GOAL: Repeat the part of the records that opens with the line containing "Select the 'Hello' message from 10:49 AM" and closes with the line containing "pos(2122,103)", both of those lines included. Leave the pictures out of your answer.
_ _ _ _
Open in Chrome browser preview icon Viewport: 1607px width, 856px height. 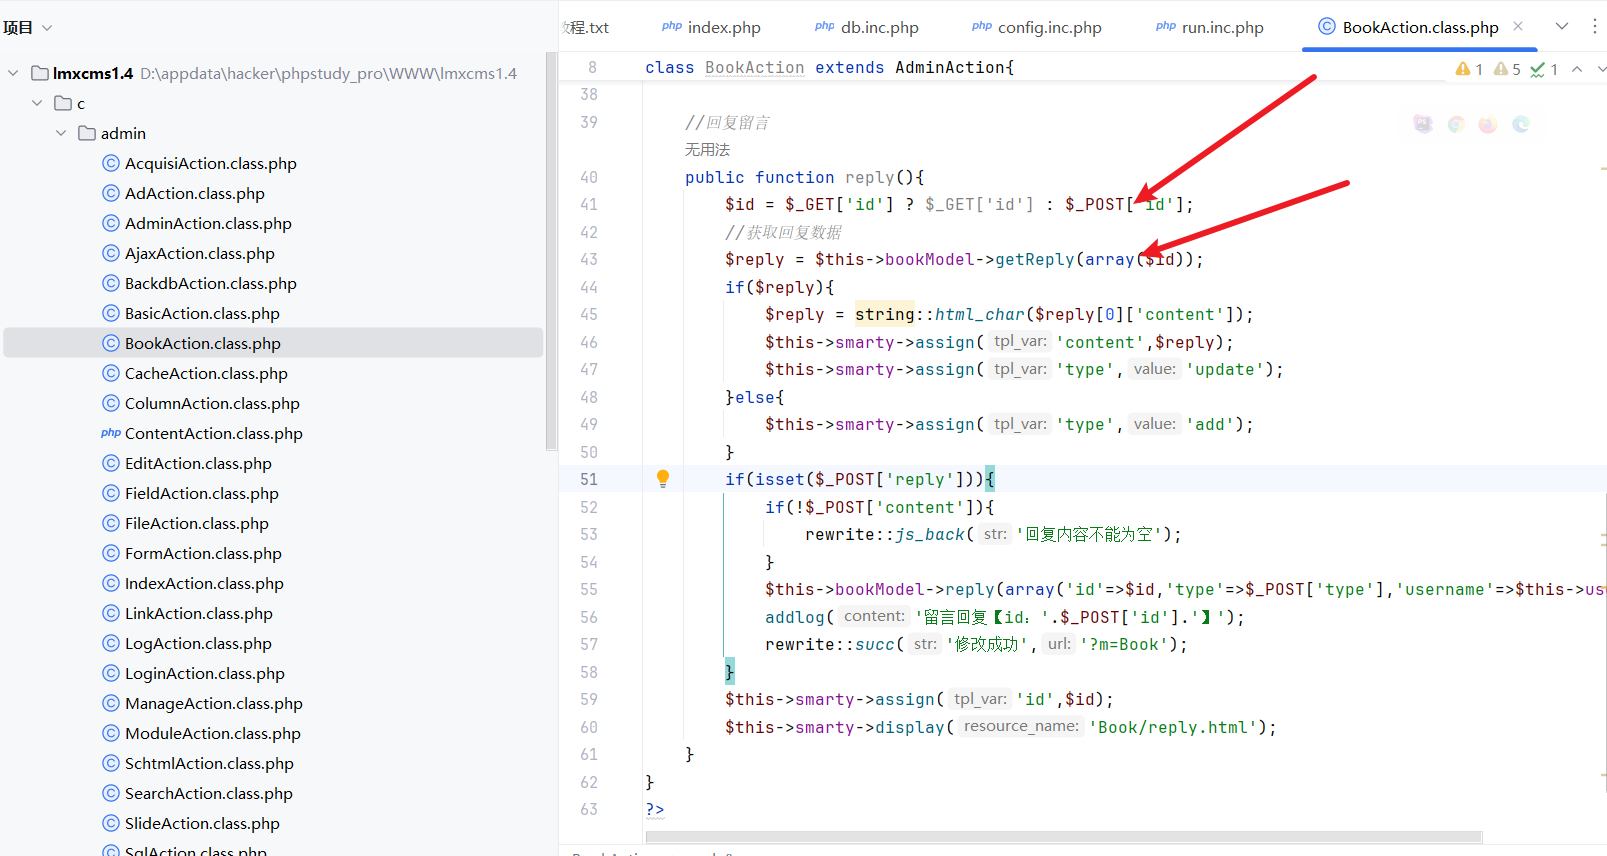click(x=1456, y=124)
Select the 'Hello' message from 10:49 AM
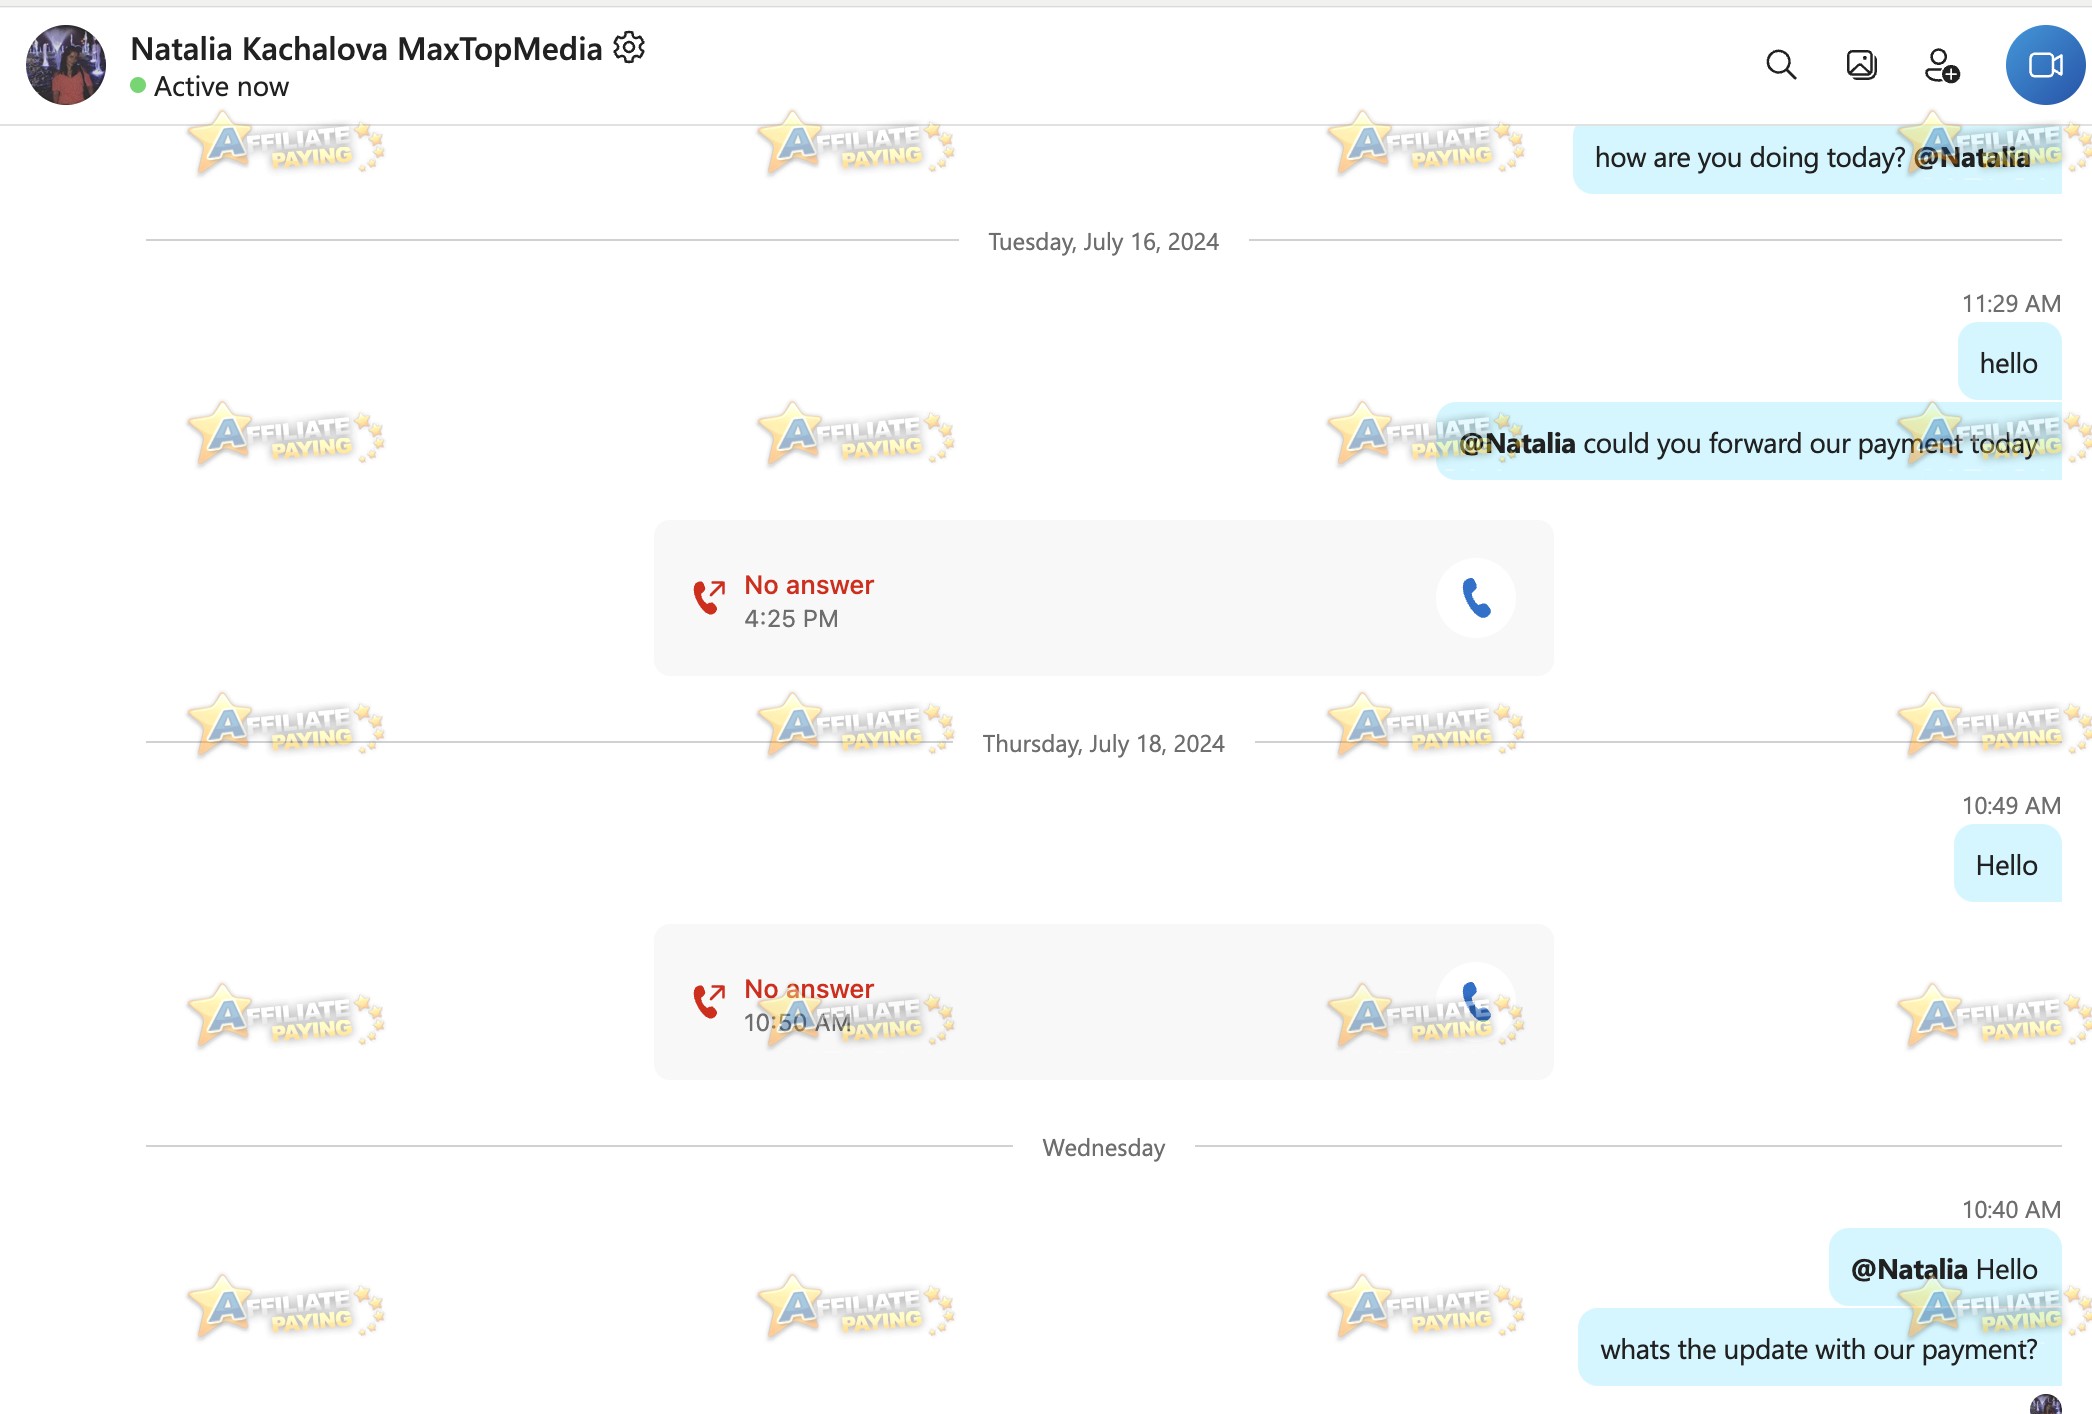The image size is (2092, 1414). [x=2007, y=865]
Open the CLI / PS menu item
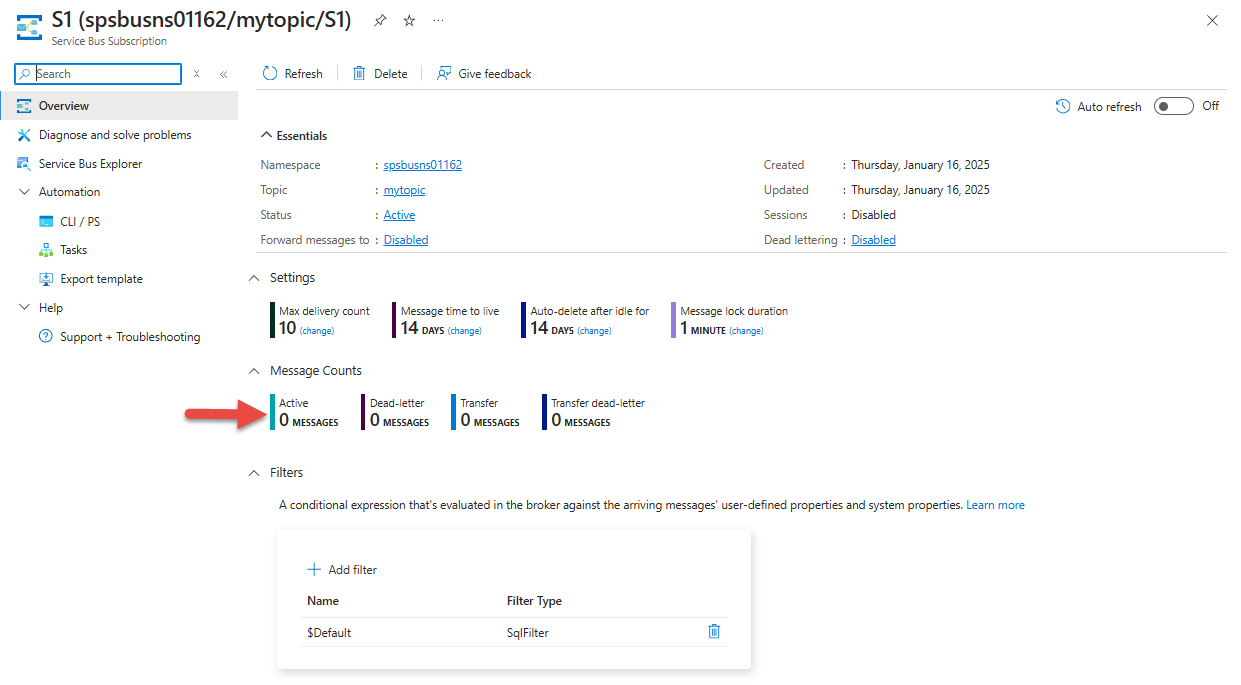This screenshot has height=685, width=1241. click(x=80, y=221)
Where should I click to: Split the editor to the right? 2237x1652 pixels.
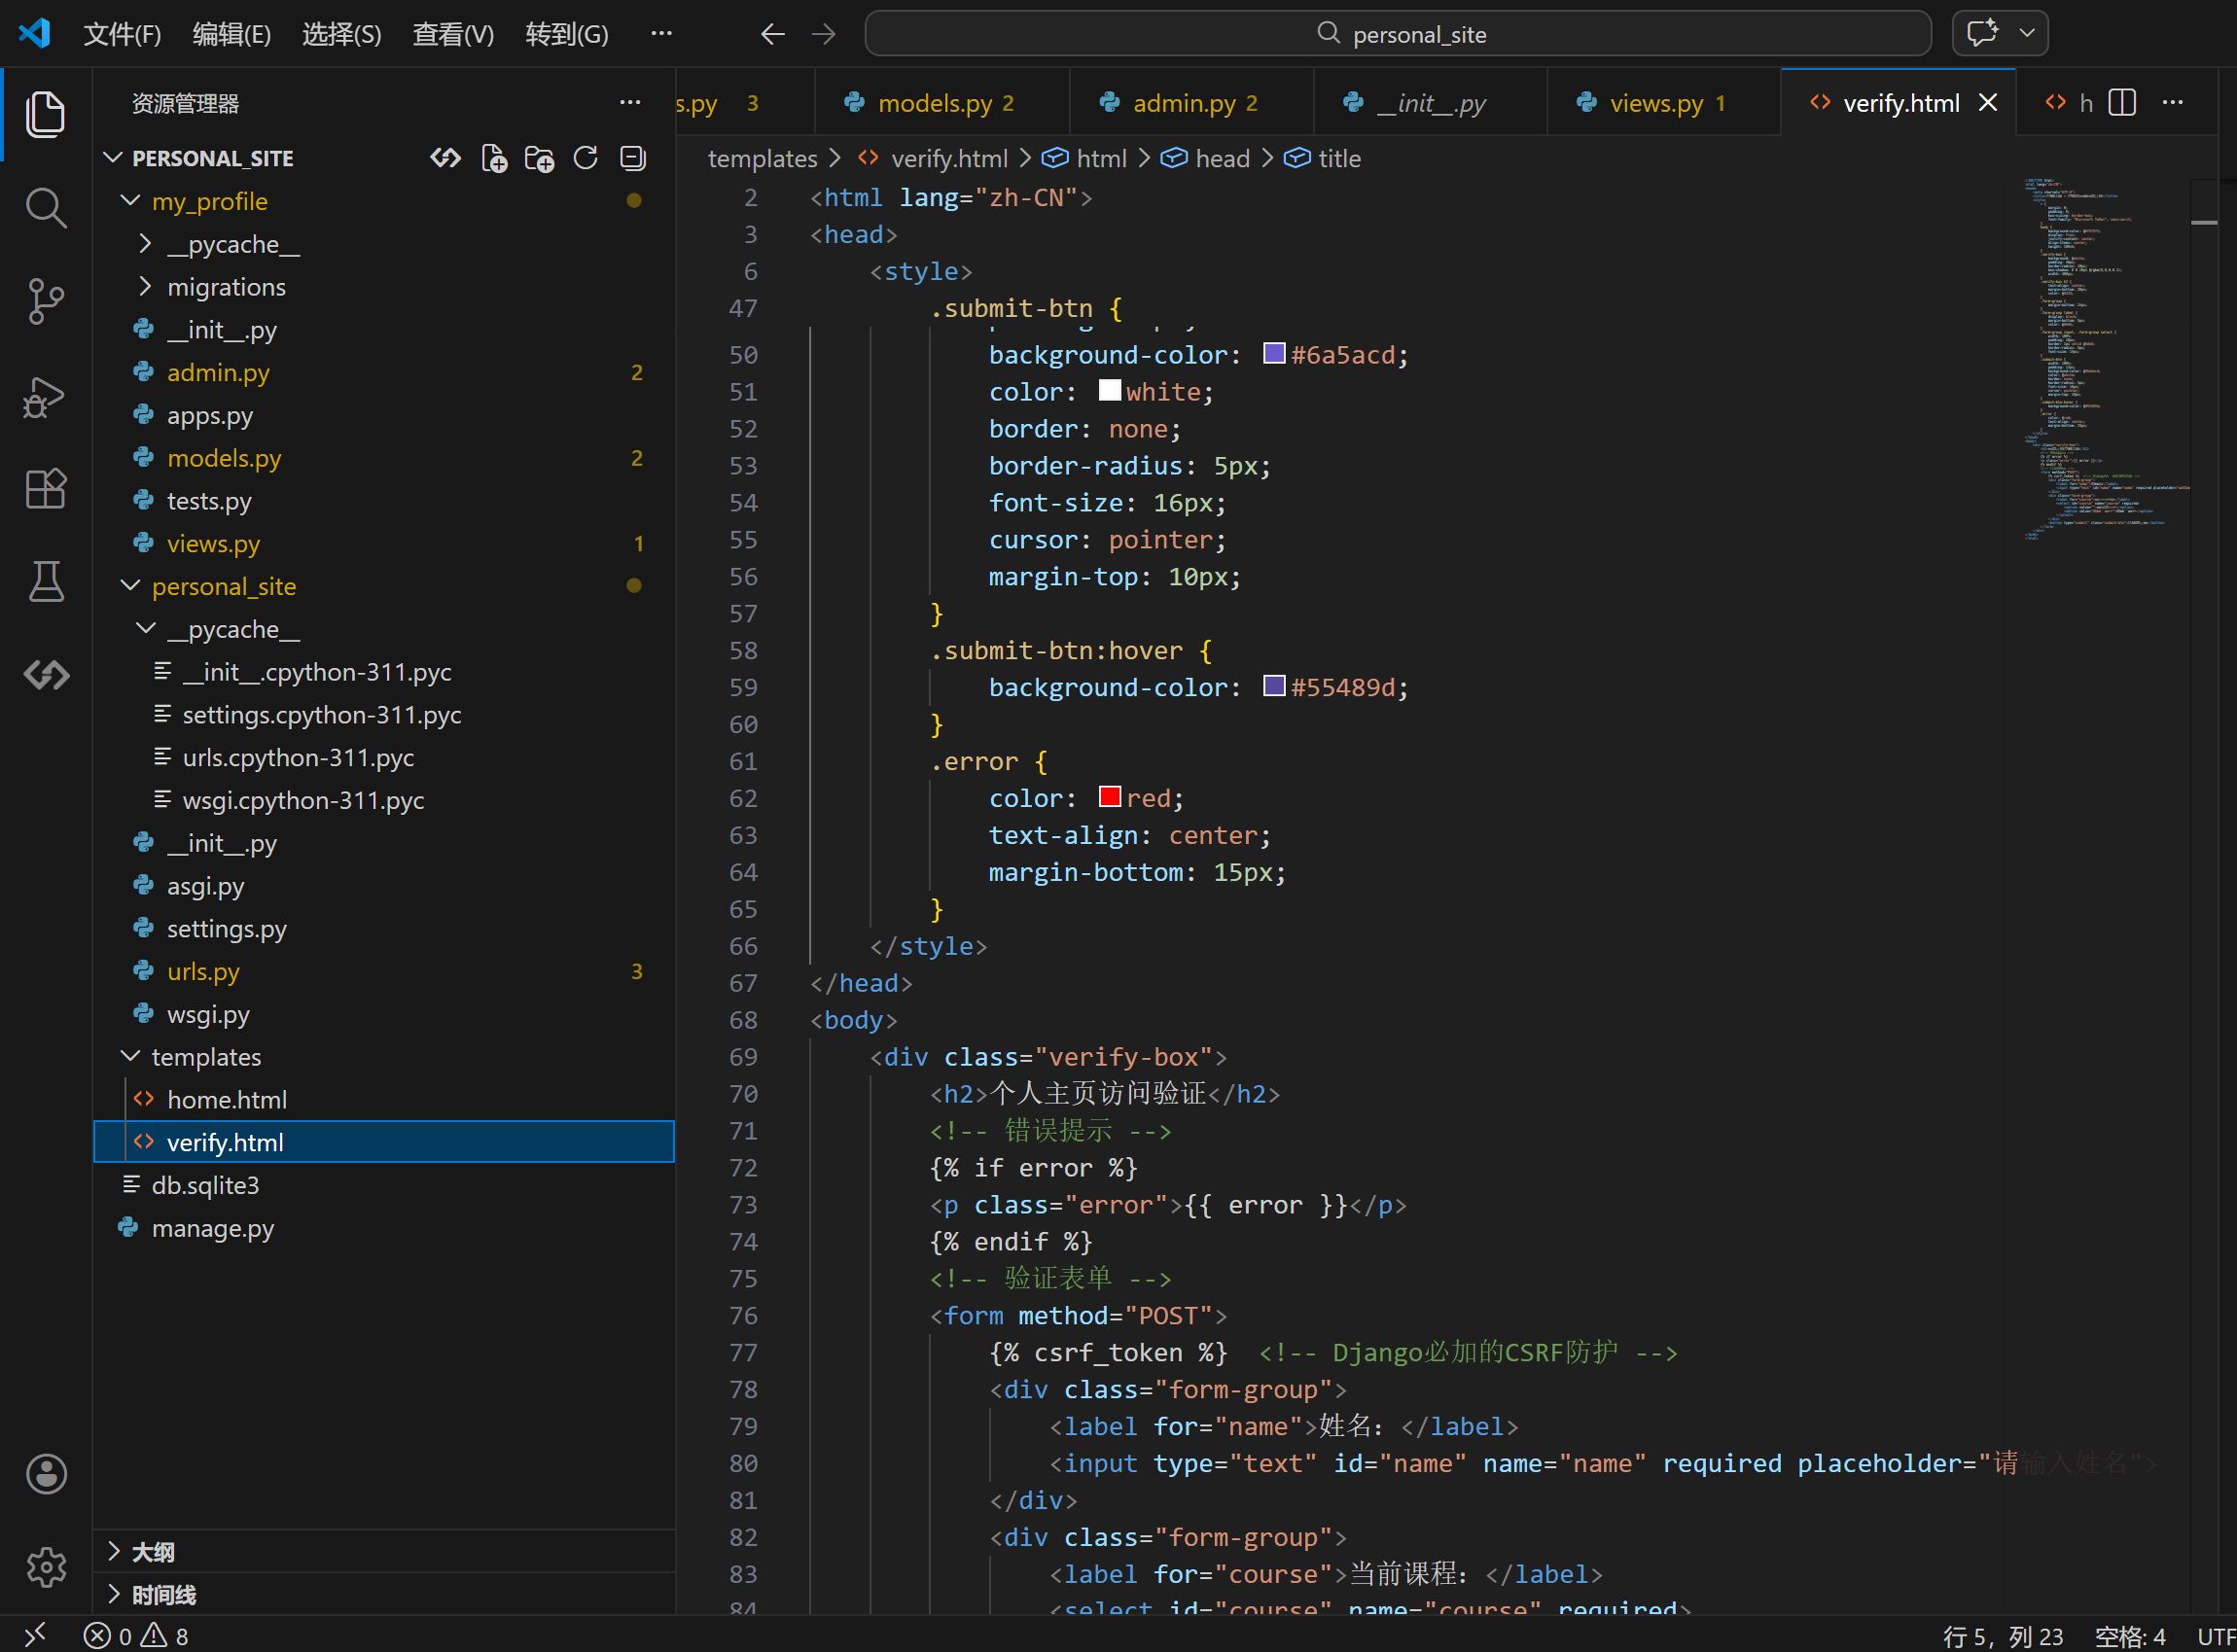pos(2122,103)
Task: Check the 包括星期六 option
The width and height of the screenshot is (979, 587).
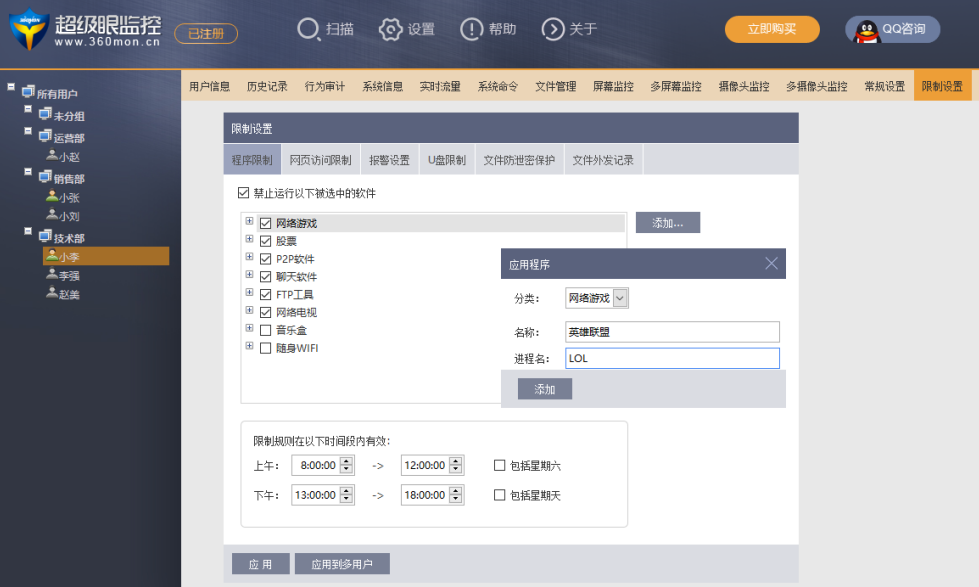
_ _ _ _
ANSWER IN FULL:
Select the 'Hello' message from 10:49 AM
The image size is (2092, 1414). [x=2007, y=865]
Open the CLI / PS menu item
This screenshot has height=685, width=1241. click(x=80, y=221)
Where should I click to: Split the editor to the right? 2237x1652 pixels.
pos(2122,103)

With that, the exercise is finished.